= ACTION ITEM =
Copy verbatim the block of lines in the entries below whose first line contains "Crocker Library (863, 1377)" and whose last line contains "emily@pulaskilibraries.org (181, 1682)". Leave out all other lines.
*** STORED DATA Section Begins ***
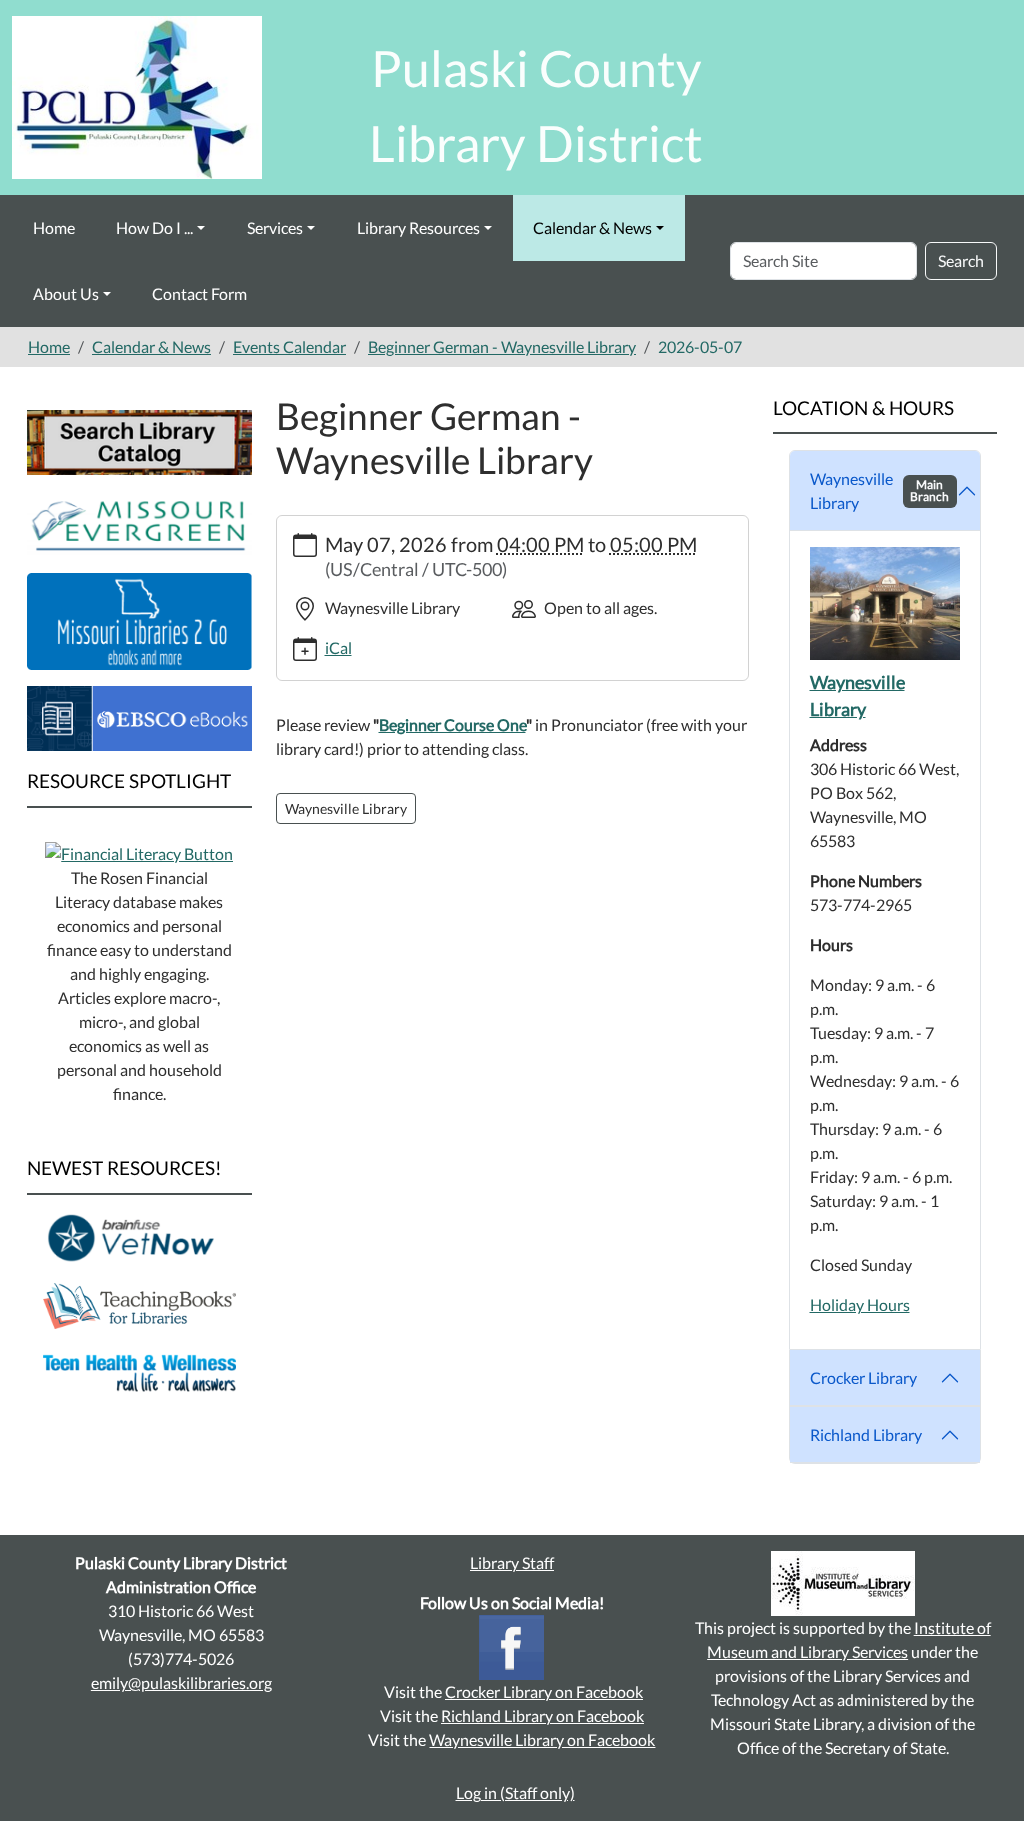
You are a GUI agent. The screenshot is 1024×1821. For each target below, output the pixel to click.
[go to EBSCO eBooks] (139, 716)
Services (275, 227)
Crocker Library (863, 1377)
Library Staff (512, 1562)
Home (54, 227)
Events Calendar (289, 346)
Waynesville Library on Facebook (542, 1739)
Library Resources (418, 227)
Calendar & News (592, 227)
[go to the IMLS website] (842, 1583)
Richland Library (866, 1434)
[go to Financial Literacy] (139, 851)
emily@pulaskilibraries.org (181, 1682)
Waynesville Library (880, 490)
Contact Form (199, 293)
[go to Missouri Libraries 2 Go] (139, 618)
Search (961, 260)
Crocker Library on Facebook (544, 1691)
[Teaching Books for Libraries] (139, 1303)
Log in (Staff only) (515, 1792)
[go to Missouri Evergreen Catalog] (139, 521)
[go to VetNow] (139, 1236)
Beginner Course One (452, 724)
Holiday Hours (860, 1304)
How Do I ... (154, 227)
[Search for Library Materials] (139, 439)
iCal (338, 647)
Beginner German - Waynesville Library (502, 346)
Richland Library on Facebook (542, 1715)
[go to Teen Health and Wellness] (139, 1371)
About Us (66, 293)
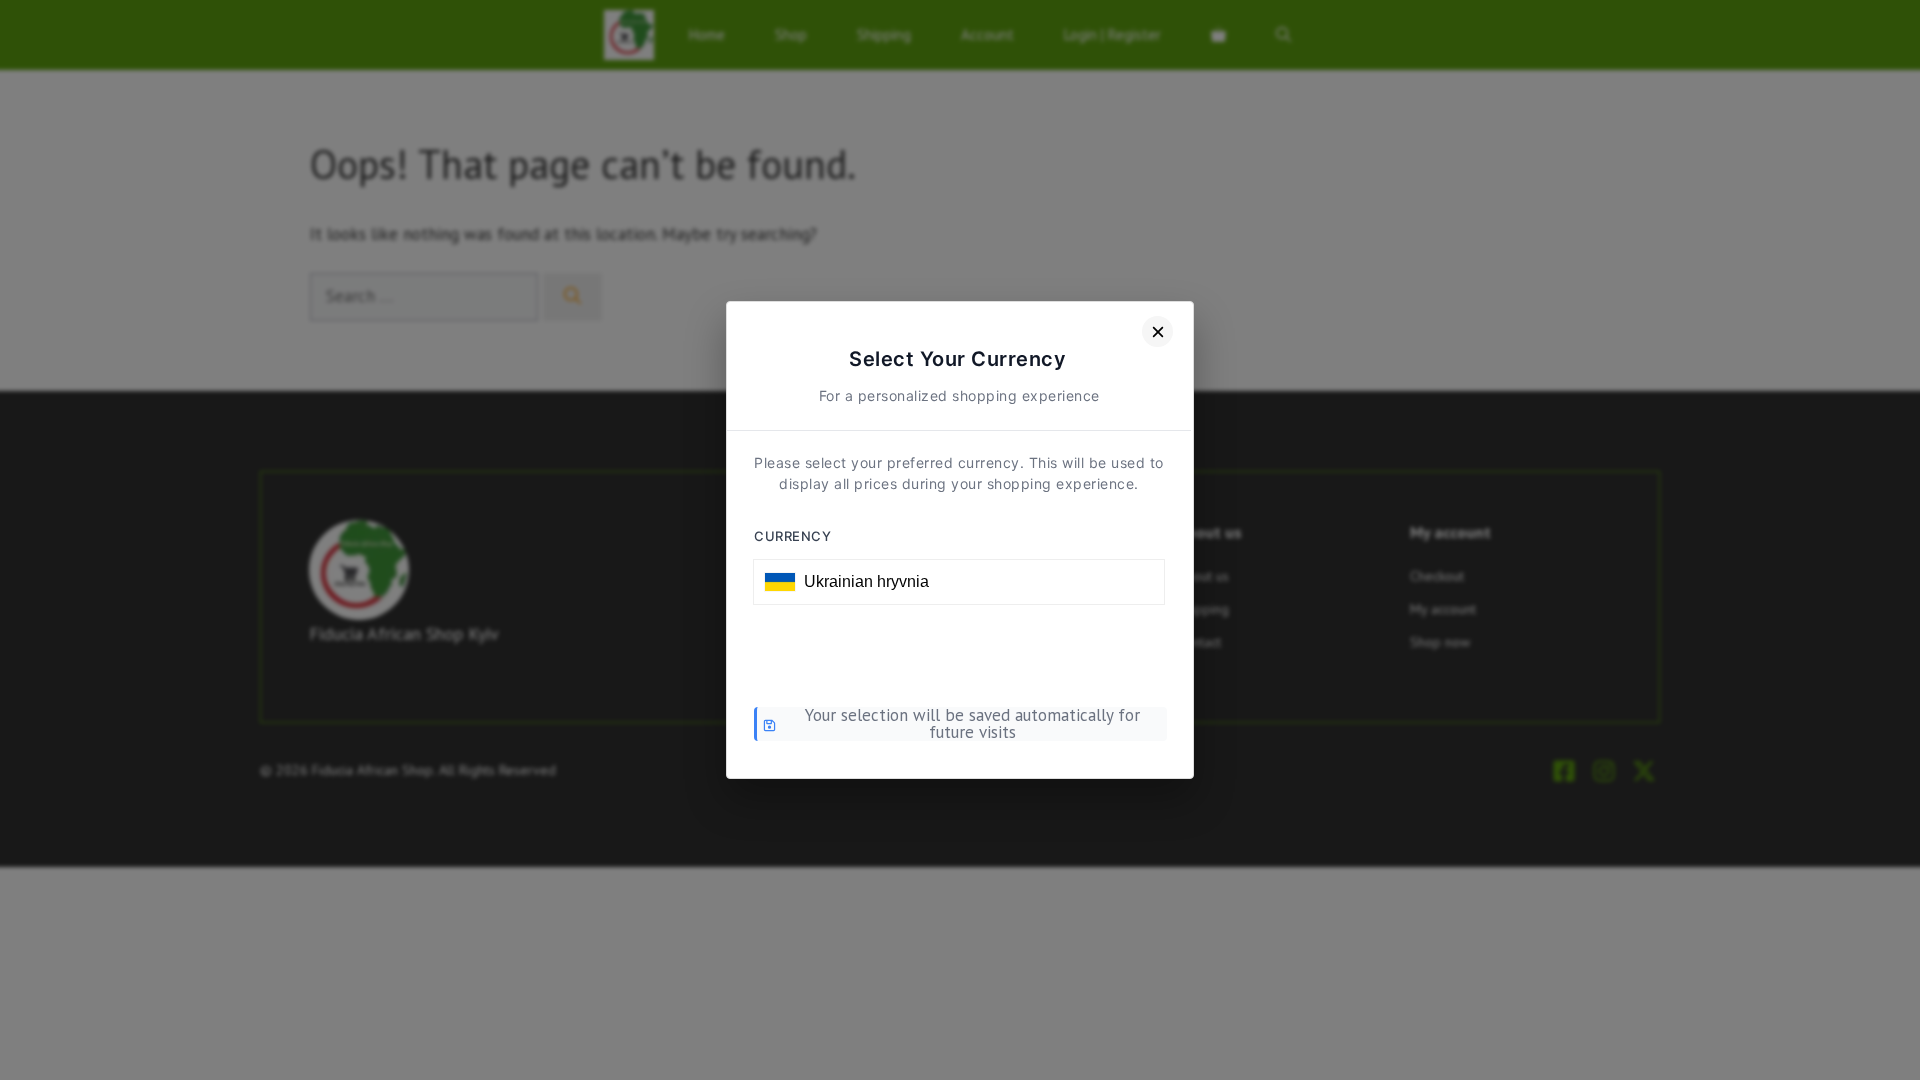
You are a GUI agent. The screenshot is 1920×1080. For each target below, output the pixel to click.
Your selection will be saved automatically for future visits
*** STORED DATA Section Ends ***
= REPLY =
Crocker Library (863, 1377)
Library Staff (512, 1562)
Home (54, 227)
Events Calendar (289, 346)
Waynesville Library on Facebook (542, 1739)
Library Resources (418, 227)
Calendar & News (592, 227)
[go to the IMLS website] (842, 1583)
Richland Library (866, 1434)
[go to Financial Literacy] (139, 851)
emily@pulaskilibraries.org (181, 1682)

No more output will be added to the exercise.